→ INPUT RECORDS
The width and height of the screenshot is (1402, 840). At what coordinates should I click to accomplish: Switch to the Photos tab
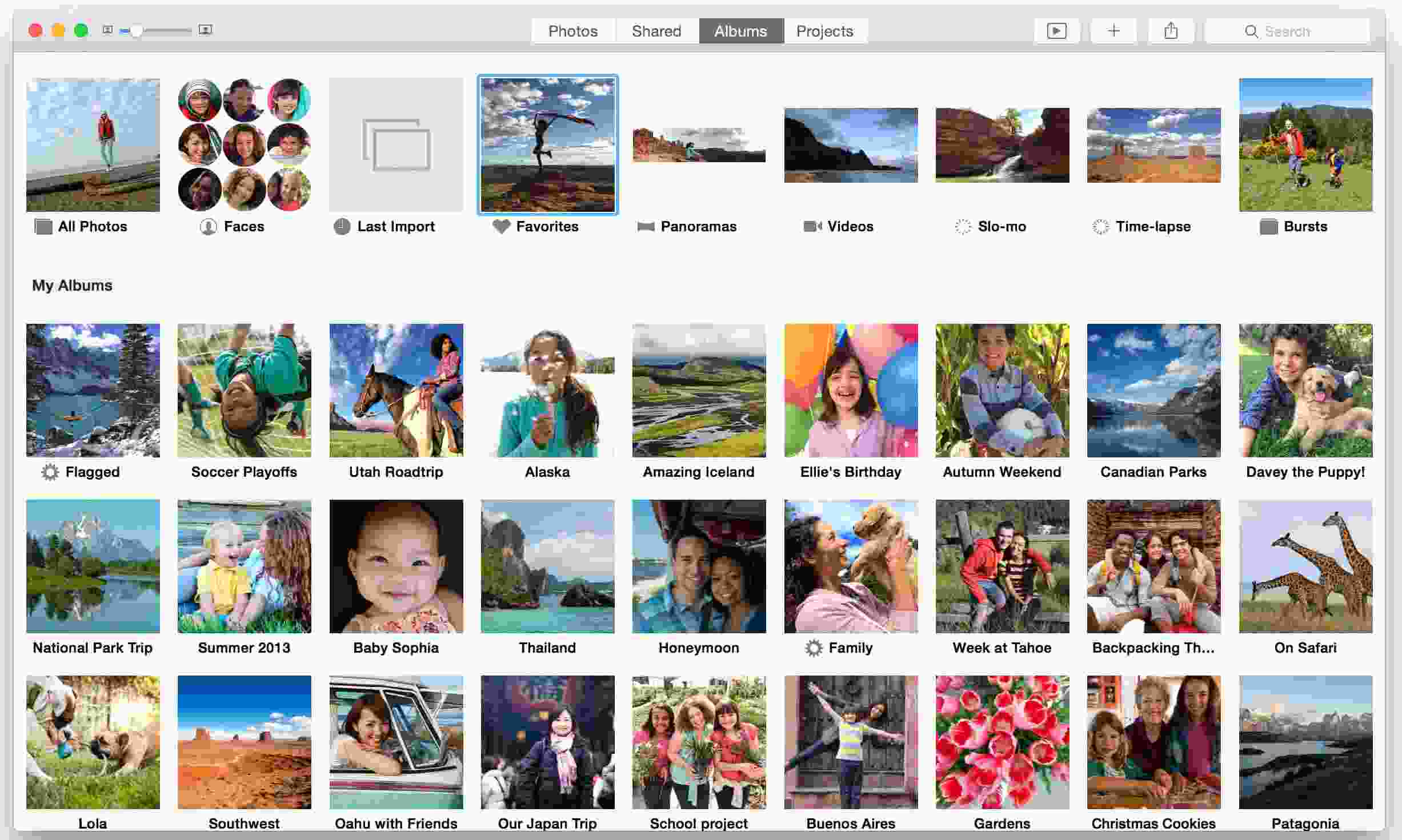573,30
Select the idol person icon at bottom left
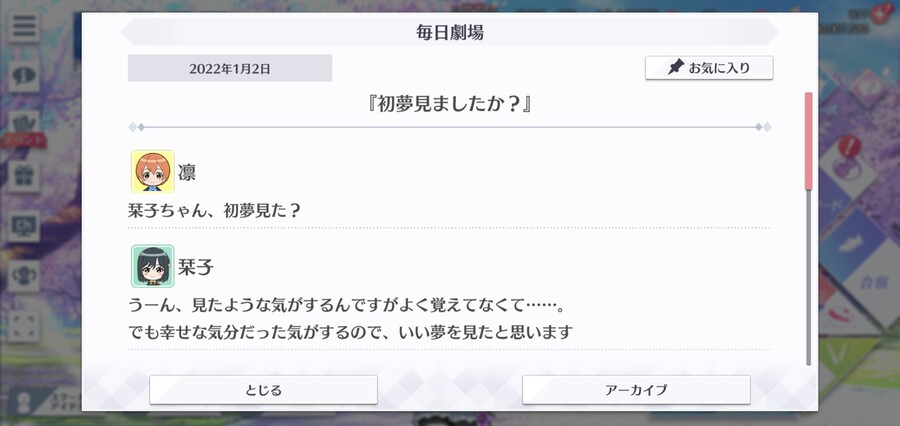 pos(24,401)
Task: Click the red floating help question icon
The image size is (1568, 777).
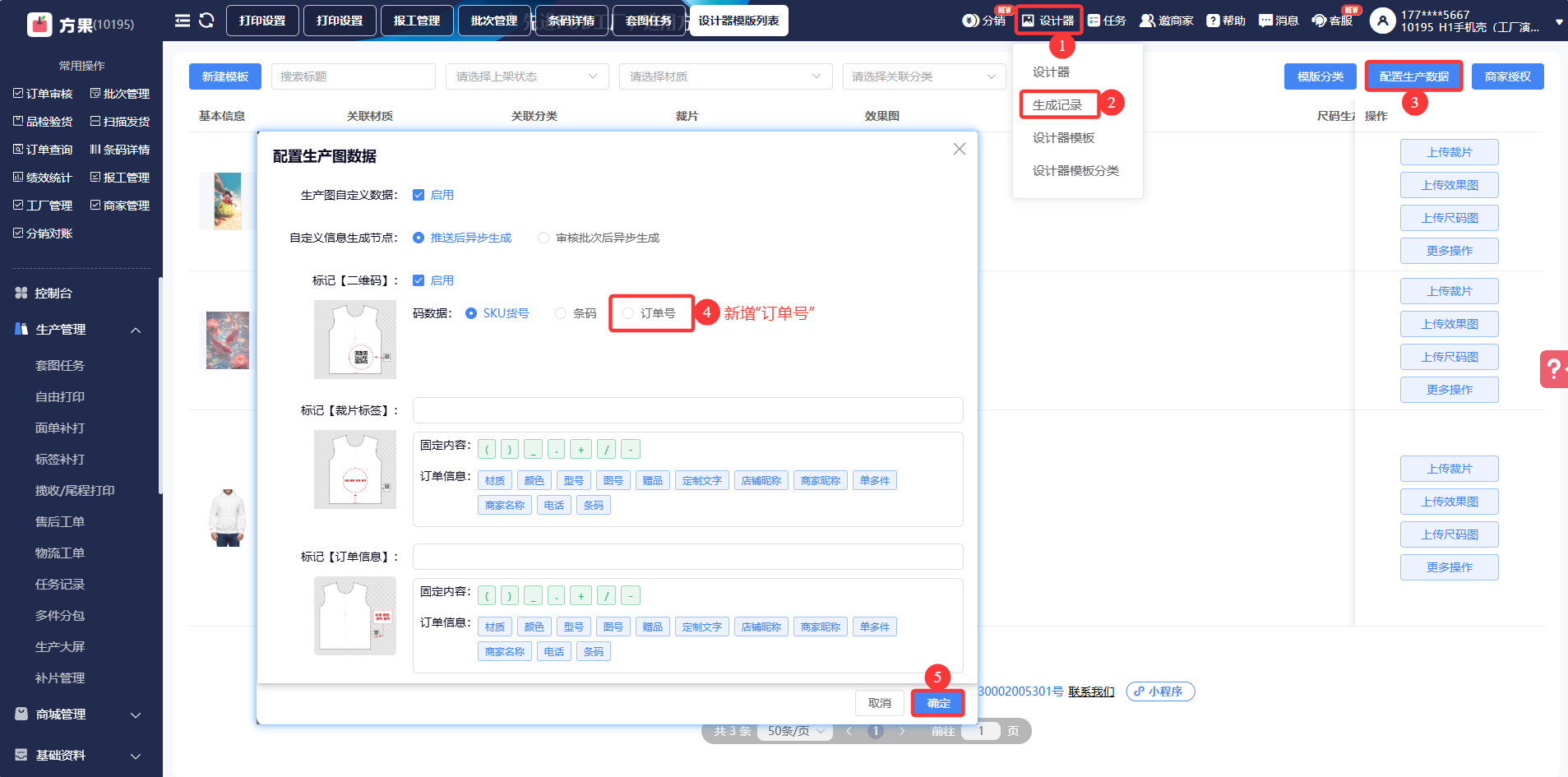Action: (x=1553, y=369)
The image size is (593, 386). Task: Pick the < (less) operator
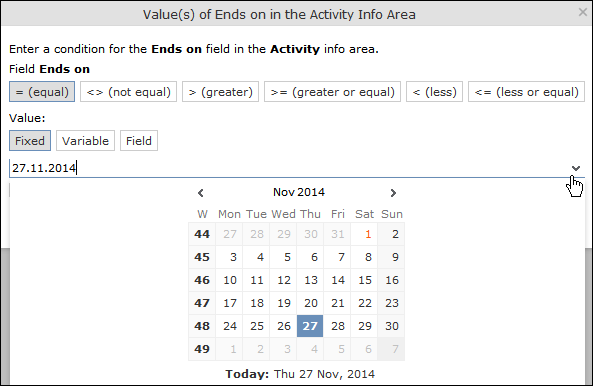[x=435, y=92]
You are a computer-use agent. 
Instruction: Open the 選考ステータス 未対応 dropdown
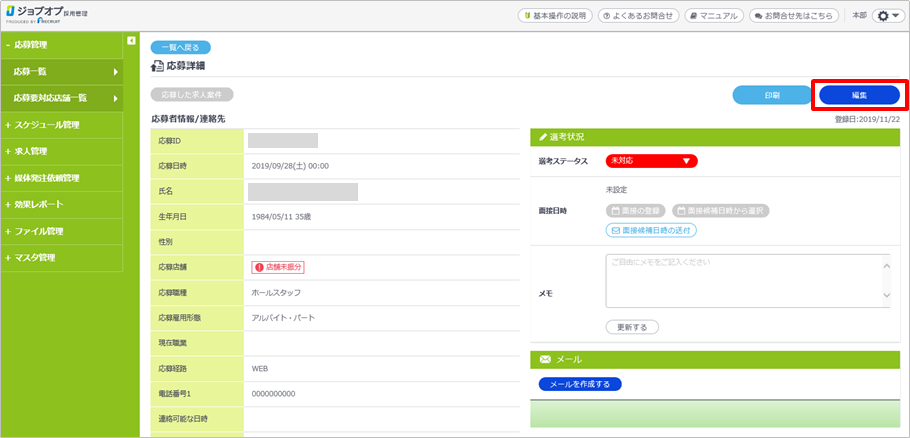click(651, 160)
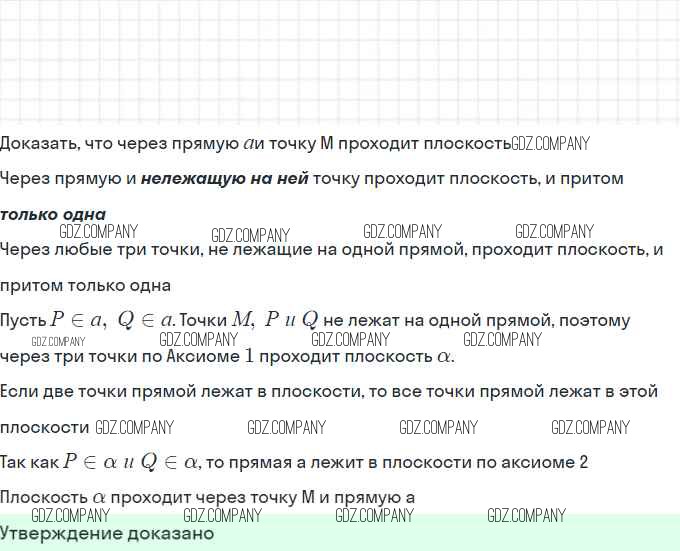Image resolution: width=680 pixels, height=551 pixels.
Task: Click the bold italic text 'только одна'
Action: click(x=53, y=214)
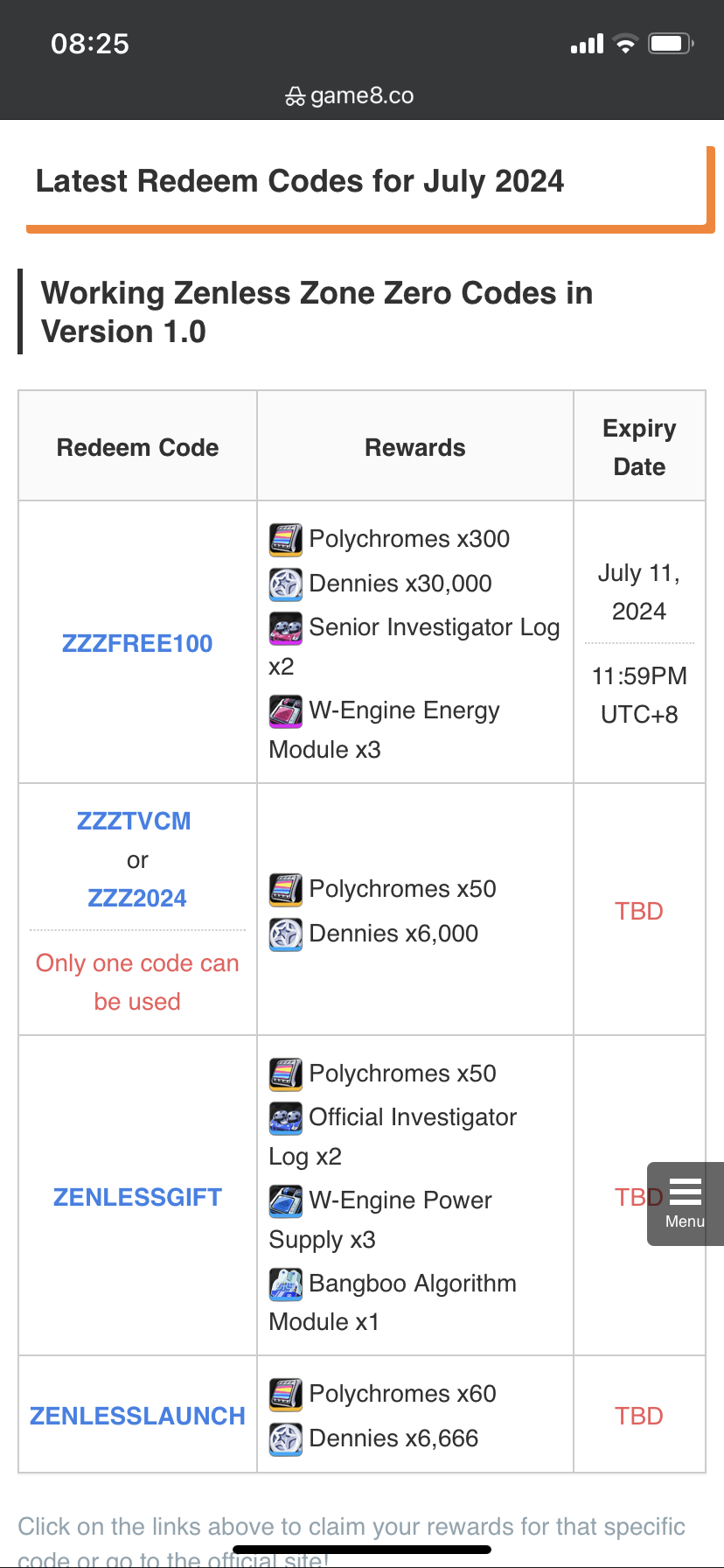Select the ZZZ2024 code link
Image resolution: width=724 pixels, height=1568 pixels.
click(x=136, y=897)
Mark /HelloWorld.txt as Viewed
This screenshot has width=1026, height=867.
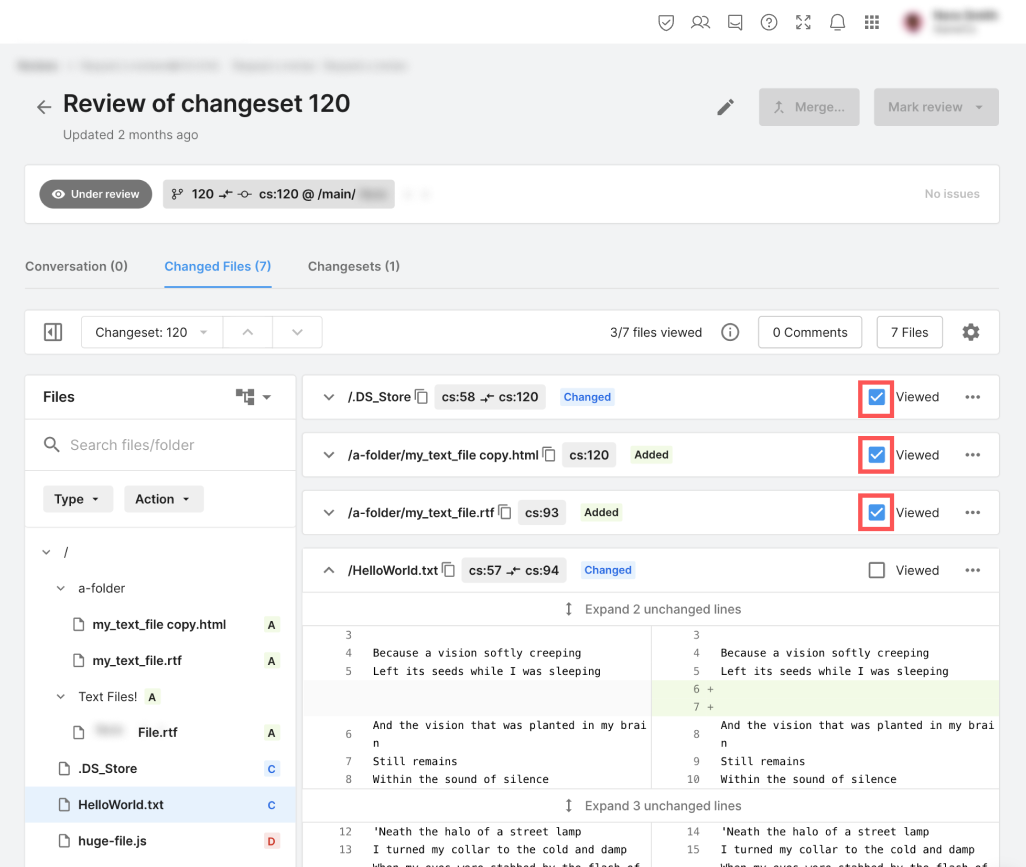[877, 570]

→ WHAT YOU SHOULD DO
Transcribe the entries above exactly, from their first line through the line with "You are a computer-use agent.", and omit all pictures.

→ EXERCISE RESPONSE
The width and height of the screenshot is (1402, 840). At what coordinates should I click to accomplish: Switch to the Photos tab
573,30
Select the idol person icon at bottom left
 pos(24,401)
Task: Click the red floating help question icon
The image size is (1568, 777).
Action: (x=1553, y=369)
The image size is (593, 386). Task: Pick the < (less) operator
[x=435, y=92]
You are a computer-use agent. 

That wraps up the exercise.